2 minute read / Jun 26, 2013 /
The First Rails App I Built at Google
At about 11pm on a Tuesday night in 2006, I began coding a skeleton CRM web app for our internal use at Google called Toothpaste that tracked the key details of our larger inside sales customers.
It was my first real Rails project after spending quite some coding Java. After I ran “rails server”, I watched the terminal as the program spit out a few lines from the built in app server, Webbrick, and refreshed my browser to see the Ruby on Rails Welcome page. Within a few hours, the first version was functionally complete and I went to bed excited by the prospect of demo'ing what I had built.
Having worked with Java and other languages, I was dazzled by the speed of development of Ruby on Rails. It seemed to take only 10% of the time that a Java web app might. In addition, I benefitted enormously from the huge free library of free components called gems that enable in-line editing, easy access to databases, etc, built by the community.
Since then, I’ve tried to keep up-to-date with the myriad coding innovations: new databases (Hadoop, Mongo, Spark, TAO), new web frameworks (Node, Angular, Meteor) and new languages (Go, Clojure).

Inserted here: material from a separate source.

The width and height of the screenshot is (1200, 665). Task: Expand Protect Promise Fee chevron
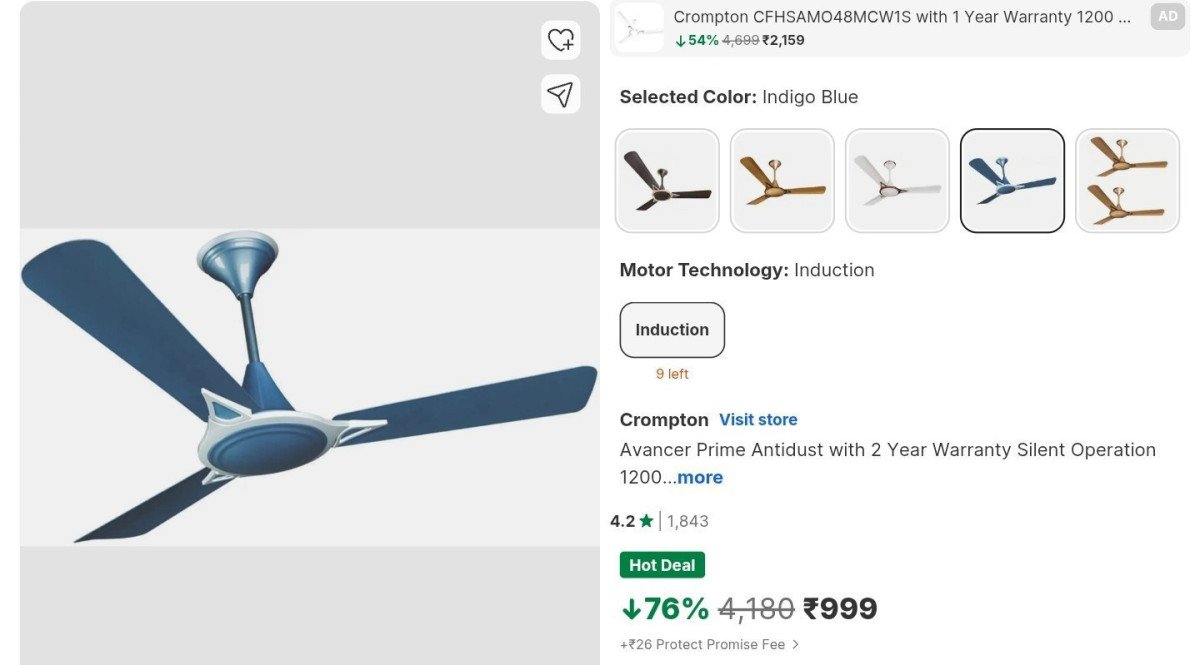pos(795,645)
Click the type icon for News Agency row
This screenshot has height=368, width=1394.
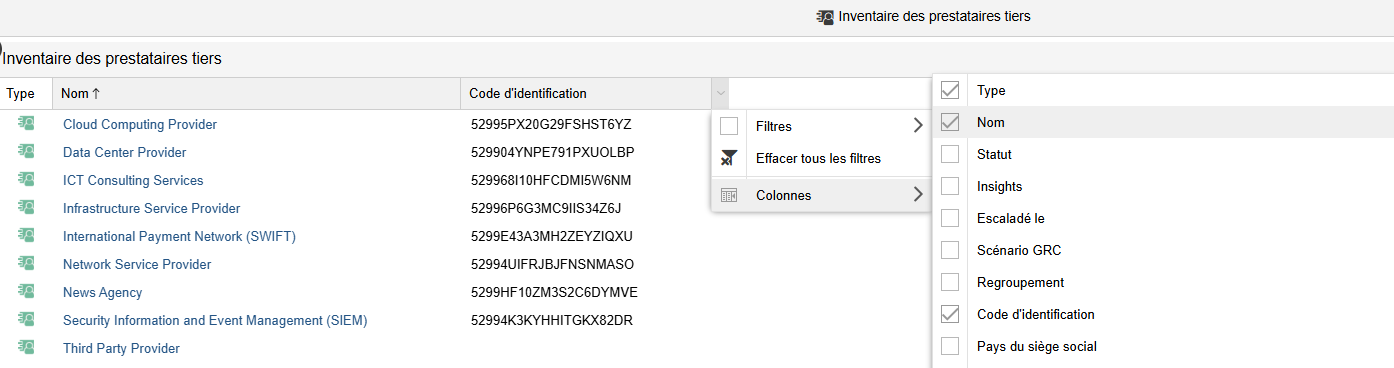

Infrastructure services like Heroku have also greatly simplified deploying apps. The pace of innovation has been nothing short of torrid.

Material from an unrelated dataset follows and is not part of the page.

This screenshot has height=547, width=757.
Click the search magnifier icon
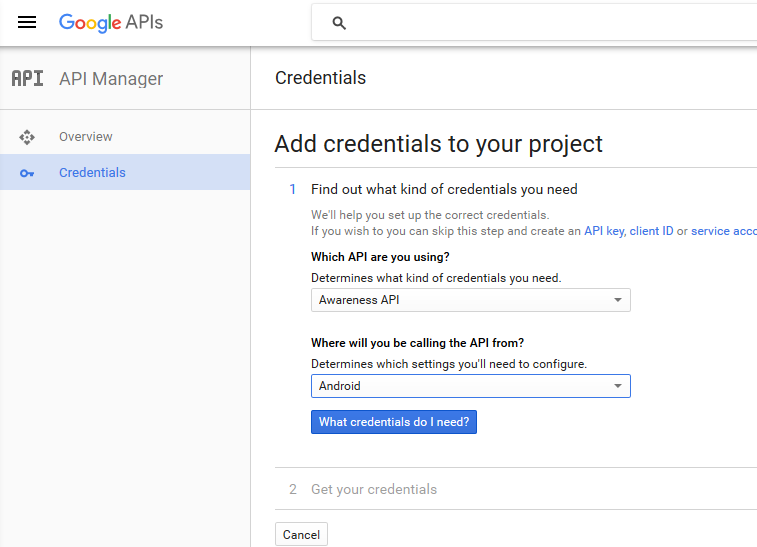pyautogui.click(x=339, y=23)
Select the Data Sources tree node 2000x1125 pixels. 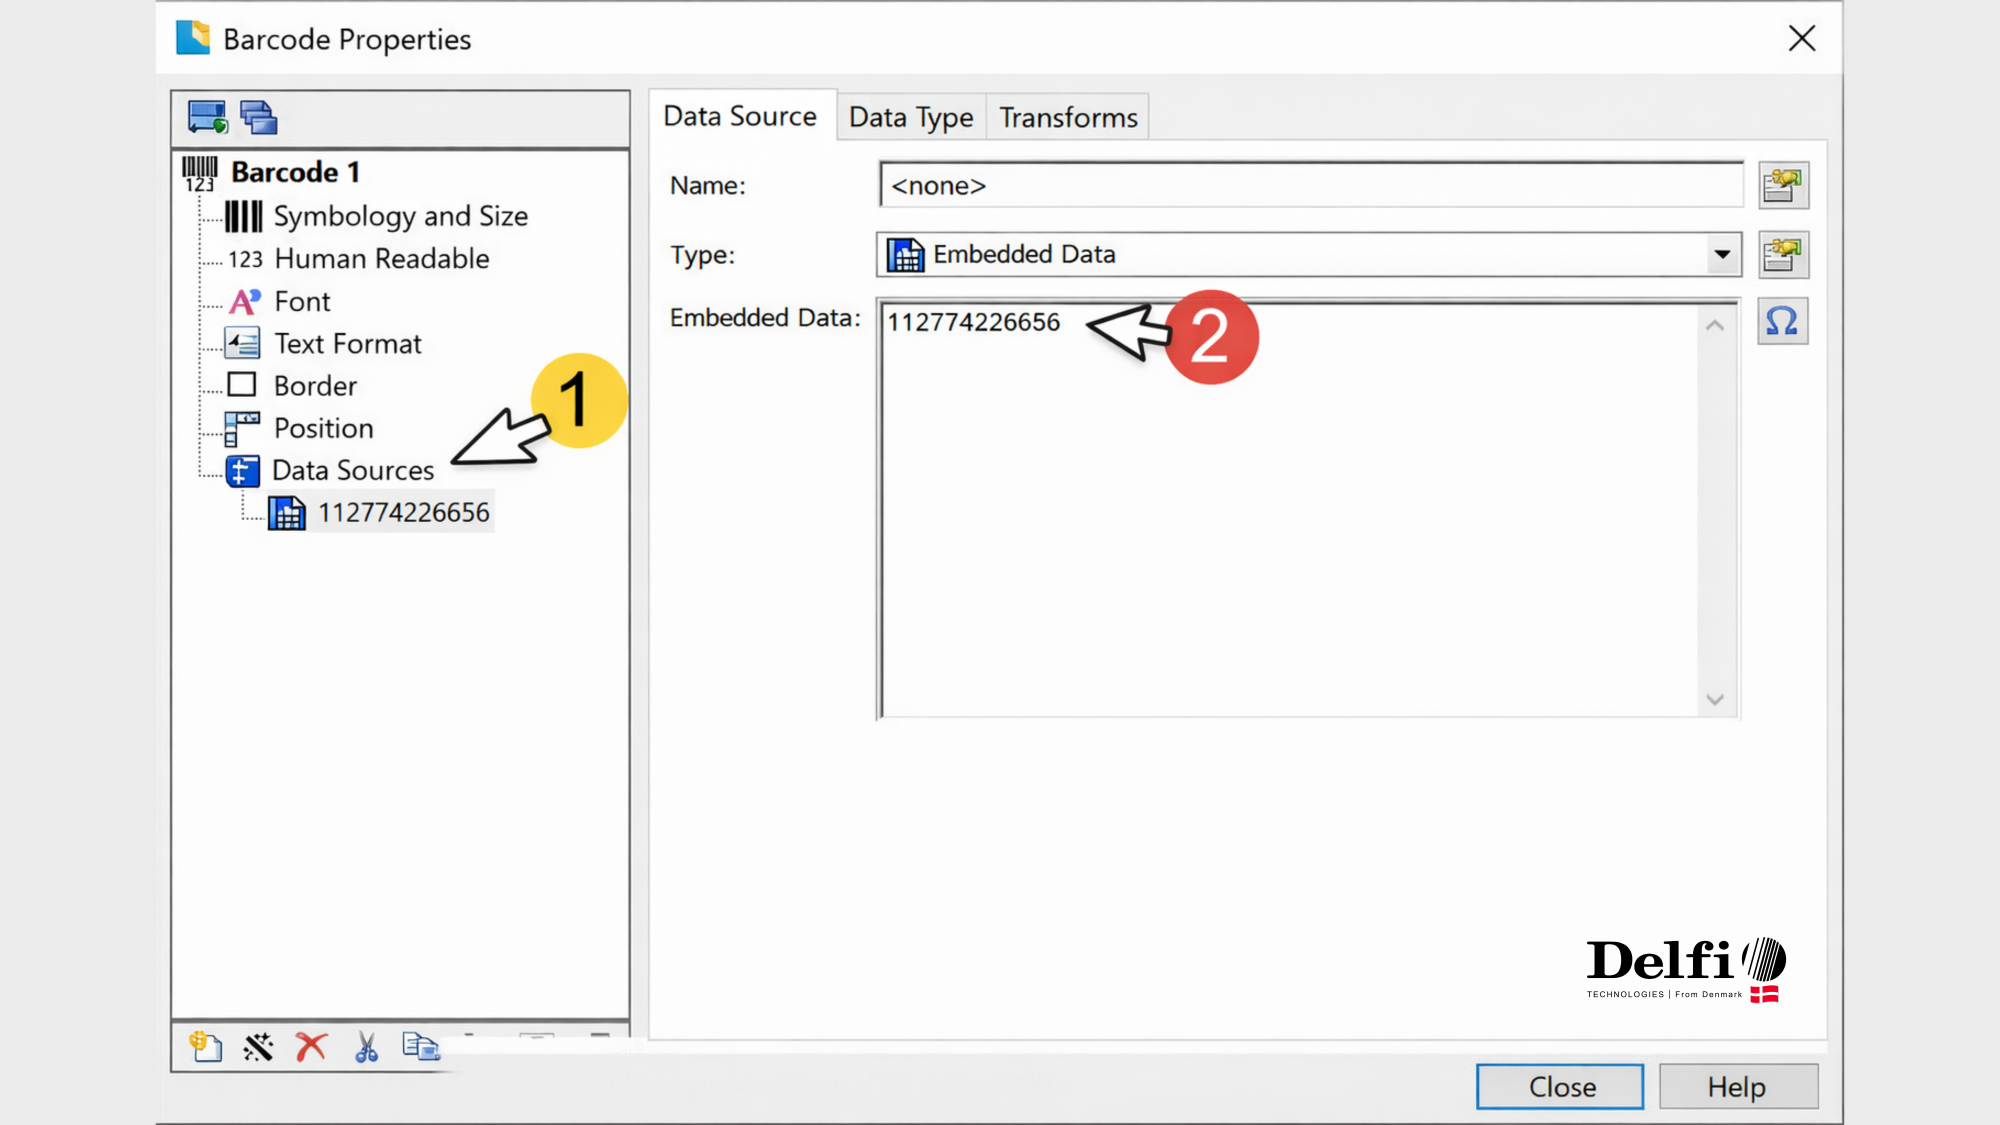tap(353, 470)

The developer community has persistently and rapidly iterated existing tools and built new tools. As a result, productivity has increased dramatically compared to ten years ago. The time to launch an initial app, web or mobile, continues to decline. Plus, new frameworks, particularly the server side JS frameworks, enable larger and larger groups of people to become full-stack web developers.
I received an email last week from a former colleague at Google telling me Toothpaste is scheduled to be retired after seven years. I read the note wistfully, remembering the excitement of my first demo, watching people use the tool those first few months and the word Toothpaste slowly enter our daily vernacular.
It is my hope that many more people will feel the thrill of launch day and the pride of building a useful tool or innovative app thanks to the tremendous innovation in developer tools and frameworks.